- [Work request]: Write out the records below word for word, please.

- [Source records]:

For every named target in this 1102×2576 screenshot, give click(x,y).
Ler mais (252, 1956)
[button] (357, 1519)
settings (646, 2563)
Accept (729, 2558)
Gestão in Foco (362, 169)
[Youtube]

- [Written answer]:
For every named target in this 1102×2576 screenshot, give click(x,y).
Ler mais (252, 1956)
[button] (357, 1519)
settings (646, 2563)
Accept (729, 2558)
Gestão in Foco (362, 169)
[Youtube]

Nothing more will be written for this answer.